Justin Kurzel poursuit son exploration de l’histoire violente de l’Australie et offre à Caleb Landry Jones un prix d'interprétation à Cannes.

Après Le Gang Kelly, son dernier film en date, évocation du Jesse James australien Ned Kelly, qui baignait dans une imagerie de violence rock’n roll et romantique, Justin Kurzel continue de sonder les racines du mal de son pays natal avec Nitram, mais dans un style beaucoup plus clinique et retenu. Il faut dire que le sujet est on ne peut plus sérieux : le cinéaste s’intéresse ici à une tuerie survenue à Port Arthur, en Tasmanie, en 1996 – un jeune homme nommé Martin Bryant y avait tué 35 personnes, et blessé 23 autres, dans un déferlement de sauvagerie inexpliquée, qui avait traumatisé l’Australie, au point qu’une loi permettant un meilleur contrôle de la circulation des armes à feu avait été adoptée dans les deux semaines suivant le massacre. Les plaies là-bas sont encore vives – en apprenant qu’un film sur le sujet était en passe d’être tourné, certaines familles de victimes ont manifesté leur inquiétude.

Cinéaste de l’excès et de la démesure (voir son Macbeth furibard avec Michael Fassbender et Marion Cotillard, sa précédente participation à la compétition cannoise, en 2015), Kurzel prend ici bien garde de ne jamais pouvoir prêter le flanc à la moindre accusation de fascination pour la violence.

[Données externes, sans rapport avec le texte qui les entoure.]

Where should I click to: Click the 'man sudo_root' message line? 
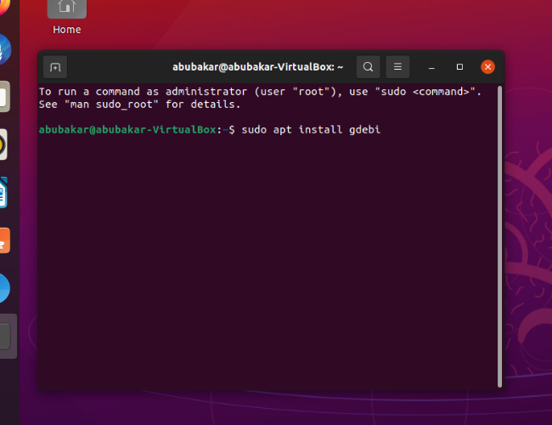coord(140,105)
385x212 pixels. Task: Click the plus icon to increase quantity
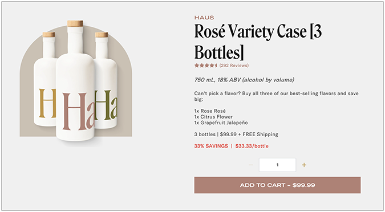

Nitram brosse le portrait du futur auteur du massacre de Port Arthur dans un style distancié, presque « éteint », qui évoque parfois la langueur triste de l’Elephant de Gus Van Sant, accumulant les indices qui permettraient de comprendre le basculement du jeune homme vers la folie meurtrière (maladie mentale, parents défaillants, exclusion sociale…), dans une collection d’instants suspendus où l’on sent peu à peu monter la colère, jusqu’à l’explosion finale. A quelle distance filmer Nitram (le prénom Martin, écrit à l’envers, et qui sonne soudain comme nitroglycérine) pour le comprendre sans l’excuser ? Pour qu’il nous touche sans qu’il nous fascine ? Justin Kurzel n’élude pas ces questions, au contraire, il les soupèse à chaque instant, à chaque plan, comme on soupèse une grenade dégoupillée qui menace de nous exploser au visage. Aidé en cela par la prestation très précise du toujours extra-terrestre Caleb Landry Jones (révélé dans Antiviral de Brandon Cronenberg, recroisé depuis notamment dans Twin Peaks : The Return), de tous les plans ou presque, et dont le regard translucide de grand enfant triste semble nous poser une question condamnée à rester sans réponse.